begin

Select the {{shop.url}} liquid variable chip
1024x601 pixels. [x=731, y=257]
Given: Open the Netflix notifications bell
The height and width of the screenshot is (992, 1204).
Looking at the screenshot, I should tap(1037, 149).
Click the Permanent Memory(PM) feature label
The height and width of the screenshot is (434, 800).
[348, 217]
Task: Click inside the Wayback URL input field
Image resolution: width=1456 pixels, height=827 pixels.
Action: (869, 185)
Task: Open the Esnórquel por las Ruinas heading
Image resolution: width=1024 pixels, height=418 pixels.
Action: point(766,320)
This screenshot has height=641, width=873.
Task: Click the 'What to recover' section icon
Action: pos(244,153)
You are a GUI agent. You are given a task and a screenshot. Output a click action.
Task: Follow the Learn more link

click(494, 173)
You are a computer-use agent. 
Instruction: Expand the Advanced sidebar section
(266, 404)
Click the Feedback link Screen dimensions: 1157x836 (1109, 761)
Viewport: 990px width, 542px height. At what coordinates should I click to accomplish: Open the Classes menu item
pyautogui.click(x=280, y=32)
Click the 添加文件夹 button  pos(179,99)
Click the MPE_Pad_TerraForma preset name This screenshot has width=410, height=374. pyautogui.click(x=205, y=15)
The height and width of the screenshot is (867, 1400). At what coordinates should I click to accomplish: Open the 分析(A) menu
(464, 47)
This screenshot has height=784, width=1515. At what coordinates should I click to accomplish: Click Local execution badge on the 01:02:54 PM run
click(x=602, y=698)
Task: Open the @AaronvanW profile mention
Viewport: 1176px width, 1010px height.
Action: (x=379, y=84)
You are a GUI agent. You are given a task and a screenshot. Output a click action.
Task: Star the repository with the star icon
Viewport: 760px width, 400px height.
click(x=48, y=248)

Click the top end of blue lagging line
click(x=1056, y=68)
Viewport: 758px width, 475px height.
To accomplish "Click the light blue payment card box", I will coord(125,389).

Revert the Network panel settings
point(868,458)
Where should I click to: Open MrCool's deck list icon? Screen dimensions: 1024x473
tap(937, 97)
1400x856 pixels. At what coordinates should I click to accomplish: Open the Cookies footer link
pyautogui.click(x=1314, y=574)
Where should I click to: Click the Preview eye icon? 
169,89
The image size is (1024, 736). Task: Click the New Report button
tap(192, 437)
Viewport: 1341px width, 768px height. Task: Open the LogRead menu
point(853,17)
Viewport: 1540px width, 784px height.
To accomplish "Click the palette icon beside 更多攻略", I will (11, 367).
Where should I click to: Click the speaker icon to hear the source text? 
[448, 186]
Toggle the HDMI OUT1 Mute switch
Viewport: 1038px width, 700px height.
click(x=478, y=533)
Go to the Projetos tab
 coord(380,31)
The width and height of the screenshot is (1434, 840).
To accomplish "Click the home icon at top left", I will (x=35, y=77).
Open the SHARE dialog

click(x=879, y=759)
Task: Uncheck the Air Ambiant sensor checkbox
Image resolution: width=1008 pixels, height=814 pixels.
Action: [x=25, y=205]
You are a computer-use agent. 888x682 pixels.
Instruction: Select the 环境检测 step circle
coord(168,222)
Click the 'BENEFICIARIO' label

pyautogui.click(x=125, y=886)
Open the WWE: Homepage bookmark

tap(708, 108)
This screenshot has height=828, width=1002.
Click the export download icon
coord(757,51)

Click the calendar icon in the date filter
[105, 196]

end

WHAT TO WORK ON:
List every line in the records above that contains the string "computer", copying each line in full.

WRITTEN REPLY:
You are a computer-use agent. 
You are a computer-use agent. 888x682 pixels.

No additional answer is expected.